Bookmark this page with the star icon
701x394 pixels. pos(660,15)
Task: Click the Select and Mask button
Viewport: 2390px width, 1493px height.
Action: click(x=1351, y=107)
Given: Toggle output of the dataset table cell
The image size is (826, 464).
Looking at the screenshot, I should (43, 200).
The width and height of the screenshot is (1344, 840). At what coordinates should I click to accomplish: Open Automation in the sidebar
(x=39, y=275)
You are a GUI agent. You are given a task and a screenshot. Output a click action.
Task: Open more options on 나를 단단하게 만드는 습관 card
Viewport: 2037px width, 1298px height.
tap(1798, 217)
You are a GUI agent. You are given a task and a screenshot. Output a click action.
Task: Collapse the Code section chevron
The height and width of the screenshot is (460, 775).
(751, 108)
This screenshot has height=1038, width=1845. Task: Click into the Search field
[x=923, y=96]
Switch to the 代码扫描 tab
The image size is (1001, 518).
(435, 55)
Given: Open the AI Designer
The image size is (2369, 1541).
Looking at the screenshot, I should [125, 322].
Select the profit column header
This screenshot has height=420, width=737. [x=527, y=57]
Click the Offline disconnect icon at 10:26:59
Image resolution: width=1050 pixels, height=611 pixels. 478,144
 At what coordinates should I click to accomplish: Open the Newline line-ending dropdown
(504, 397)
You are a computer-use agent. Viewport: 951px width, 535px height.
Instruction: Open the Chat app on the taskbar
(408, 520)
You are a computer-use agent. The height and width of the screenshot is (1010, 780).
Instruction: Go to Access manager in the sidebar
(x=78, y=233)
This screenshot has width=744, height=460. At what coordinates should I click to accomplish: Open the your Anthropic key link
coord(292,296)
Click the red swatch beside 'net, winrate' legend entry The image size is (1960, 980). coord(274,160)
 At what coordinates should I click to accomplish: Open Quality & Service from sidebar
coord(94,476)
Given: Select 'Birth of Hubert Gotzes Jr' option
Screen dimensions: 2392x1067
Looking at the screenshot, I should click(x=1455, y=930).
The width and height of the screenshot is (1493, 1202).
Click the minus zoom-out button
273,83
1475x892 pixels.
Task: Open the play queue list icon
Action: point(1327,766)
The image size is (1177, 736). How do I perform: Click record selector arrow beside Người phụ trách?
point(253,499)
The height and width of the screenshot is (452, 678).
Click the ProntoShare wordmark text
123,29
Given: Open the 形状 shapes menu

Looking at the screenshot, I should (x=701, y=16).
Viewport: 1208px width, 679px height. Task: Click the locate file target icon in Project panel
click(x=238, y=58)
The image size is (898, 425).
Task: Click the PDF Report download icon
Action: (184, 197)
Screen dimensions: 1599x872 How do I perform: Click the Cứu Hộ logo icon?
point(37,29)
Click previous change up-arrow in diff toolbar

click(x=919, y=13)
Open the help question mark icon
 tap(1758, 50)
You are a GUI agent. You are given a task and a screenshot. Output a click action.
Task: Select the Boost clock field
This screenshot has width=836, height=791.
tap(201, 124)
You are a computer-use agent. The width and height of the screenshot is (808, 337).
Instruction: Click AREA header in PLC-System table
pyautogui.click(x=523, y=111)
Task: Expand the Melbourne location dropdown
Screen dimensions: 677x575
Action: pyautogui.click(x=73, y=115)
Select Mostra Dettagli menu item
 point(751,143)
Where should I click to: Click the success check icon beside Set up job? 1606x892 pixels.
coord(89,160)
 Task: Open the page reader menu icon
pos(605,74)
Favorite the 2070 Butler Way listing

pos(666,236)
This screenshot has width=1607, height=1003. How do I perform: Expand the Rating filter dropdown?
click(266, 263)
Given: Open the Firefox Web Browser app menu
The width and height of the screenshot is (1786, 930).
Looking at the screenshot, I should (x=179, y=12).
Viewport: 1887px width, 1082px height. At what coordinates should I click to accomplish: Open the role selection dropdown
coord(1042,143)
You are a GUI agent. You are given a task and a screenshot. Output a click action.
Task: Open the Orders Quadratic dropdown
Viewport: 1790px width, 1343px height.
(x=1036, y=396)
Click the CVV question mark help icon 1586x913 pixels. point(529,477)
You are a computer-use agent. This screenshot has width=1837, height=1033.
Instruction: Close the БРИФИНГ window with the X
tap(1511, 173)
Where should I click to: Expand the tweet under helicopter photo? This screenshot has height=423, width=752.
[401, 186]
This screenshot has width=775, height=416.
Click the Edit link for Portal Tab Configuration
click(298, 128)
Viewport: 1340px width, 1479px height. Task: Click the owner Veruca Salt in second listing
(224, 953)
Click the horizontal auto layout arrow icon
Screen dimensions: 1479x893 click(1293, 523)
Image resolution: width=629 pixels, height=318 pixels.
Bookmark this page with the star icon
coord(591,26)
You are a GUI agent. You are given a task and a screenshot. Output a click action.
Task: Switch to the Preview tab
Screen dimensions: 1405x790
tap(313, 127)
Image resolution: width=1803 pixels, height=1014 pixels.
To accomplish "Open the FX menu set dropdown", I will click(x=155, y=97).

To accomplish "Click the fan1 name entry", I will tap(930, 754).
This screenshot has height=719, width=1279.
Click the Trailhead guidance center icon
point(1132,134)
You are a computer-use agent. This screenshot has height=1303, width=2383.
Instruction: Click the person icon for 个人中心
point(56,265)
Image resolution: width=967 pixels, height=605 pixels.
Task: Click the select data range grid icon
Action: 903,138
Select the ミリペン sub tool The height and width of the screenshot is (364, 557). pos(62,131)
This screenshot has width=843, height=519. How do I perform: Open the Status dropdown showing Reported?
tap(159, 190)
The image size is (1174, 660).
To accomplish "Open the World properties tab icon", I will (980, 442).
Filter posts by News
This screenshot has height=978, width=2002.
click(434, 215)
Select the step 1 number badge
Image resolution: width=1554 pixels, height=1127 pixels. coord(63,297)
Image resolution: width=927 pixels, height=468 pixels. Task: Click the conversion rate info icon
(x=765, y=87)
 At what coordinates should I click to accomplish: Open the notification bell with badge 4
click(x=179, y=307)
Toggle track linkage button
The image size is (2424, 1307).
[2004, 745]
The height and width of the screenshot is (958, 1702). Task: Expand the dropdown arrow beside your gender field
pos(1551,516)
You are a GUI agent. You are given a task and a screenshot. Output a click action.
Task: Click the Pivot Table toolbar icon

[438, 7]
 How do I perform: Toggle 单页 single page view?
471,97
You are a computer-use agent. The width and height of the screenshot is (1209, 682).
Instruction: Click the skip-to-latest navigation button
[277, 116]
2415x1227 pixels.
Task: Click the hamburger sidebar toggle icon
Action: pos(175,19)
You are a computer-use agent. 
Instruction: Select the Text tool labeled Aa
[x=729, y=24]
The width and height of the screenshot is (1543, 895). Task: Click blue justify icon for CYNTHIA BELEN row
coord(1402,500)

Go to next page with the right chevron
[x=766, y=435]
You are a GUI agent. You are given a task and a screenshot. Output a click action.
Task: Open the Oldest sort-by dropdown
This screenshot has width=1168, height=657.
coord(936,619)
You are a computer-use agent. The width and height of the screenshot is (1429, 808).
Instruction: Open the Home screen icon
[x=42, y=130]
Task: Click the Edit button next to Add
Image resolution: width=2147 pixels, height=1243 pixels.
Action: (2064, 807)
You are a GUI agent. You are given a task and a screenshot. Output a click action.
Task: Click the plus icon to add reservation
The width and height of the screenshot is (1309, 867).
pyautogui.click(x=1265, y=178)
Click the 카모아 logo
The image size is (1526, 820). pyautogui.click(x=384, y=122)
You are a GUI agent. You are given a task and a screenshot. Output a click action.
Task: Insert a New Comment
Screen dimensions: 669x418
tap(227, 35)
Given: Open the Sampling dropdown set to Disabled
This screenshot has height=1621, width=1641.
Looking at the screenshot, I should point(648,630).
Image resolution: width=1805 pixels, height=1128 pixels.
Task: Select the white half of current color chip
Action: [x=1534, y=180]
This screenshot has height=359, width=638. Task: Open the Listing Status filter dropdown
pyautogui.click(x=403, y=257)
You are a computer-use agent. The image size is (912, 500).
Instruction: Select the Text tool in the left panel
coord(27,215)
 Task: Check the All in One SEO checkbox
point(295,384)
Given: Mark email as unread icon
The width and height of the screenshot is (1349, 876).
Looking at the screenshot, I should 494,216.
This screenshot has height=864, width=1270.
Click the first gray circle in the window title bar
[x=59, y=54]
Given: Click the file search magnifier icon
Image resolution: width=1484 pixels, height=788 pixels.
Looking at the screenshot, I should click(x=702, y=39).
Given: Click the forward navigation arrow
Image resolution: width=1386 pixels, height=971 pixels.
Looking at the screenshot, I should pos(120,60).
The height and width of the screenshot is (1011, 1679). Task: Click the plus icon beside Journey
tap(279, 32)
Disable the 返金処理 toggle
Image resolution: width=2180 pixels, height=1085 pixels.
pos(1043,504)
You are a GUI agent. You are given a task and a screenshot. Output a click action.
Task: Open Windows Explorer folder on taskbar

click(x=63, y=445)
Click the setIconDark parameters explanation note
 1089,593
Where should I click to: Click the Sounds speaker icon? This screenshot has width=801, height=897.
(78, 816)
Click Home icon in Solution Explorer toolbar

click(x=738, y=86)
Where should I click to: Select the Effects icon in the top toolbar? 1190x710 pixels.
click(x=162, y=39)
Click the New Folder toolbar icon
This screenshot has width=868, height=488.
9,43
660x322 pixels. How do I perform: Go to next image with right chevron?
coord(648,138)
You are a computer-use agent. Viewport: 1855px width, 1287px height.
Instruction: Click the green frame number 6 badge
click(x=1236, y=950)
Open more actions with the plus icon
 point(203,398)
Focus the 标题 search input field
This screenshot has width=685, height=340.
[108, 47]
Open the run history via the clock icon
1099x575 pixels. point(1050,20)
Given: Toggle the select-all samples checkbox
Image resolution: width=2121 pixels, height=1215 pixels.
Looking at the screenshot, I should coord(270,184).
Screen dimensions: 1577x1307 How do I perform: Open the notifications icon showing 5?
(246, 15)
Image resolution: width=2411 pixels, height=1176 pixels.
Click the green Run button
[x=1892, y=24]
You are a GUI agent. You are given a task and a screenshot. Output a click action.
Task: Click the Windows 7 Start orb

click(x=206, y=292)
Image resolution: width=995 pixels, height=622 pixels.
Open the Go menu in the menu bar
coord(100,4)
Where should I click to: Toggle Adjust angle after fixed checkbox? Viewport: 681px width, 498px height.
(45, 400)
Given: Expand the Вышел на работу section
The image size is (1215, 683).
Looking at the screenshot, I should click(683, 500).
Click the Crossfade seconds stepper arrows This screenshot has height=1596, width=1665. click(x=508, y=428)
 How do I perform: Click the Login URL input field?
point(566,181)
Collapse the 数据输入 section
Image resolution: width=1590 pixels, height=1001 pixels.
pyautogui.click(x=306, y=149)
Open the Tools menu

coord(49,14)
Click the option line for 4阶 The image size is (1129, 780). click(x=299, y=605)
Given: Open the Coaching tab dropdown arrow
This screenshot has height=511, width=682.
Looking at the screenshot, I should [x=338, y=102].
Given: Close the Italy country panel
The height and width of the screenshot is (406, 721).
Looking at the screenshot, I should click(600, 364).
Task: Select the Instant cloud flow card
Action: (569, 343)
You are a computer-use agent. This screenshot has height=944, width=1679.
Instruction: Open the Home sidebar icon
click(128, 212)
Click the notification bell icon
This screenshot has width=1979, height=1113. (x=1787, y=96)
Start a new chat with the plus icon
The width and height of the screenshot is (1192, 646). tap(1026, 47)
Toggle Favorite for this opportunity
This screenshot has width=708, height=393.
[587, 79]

**TASK PROMPT:** Return, please, the lines of the data from the first through the line containing "Task: Collapse the Code section chevron", both kept, exactly as they stand and nothing more.

**TASK OUTPUT:**
Bookmark this page with the star icon
701x394 pixels. pos(660,15)
Task: Click the Select and Mask button
Viewport: 2390px width, 1493px height.
Action: click(x=1351, y=107)
Given: Toggle output of the dataset table cell
The image size is (826, 464).
Looking at the screenshot, I should (43, 200).
The width and height of the screenshot is (1344, 840). At what coordinates should I click to accomplish: Open Automation in the sidebar
(x=39, y=275)
You are a GUI agent. You are given a task and a screenshot. Output a click action.
Task: Open more options on 나를 단단하게 만드는 습관 card
Viewport: 2037px width, 1298px height.
tap(1798, 217)
You are a GUI agent. You are given a task and a screenshot. Output a click action.
Task: Collapse the Code section chevron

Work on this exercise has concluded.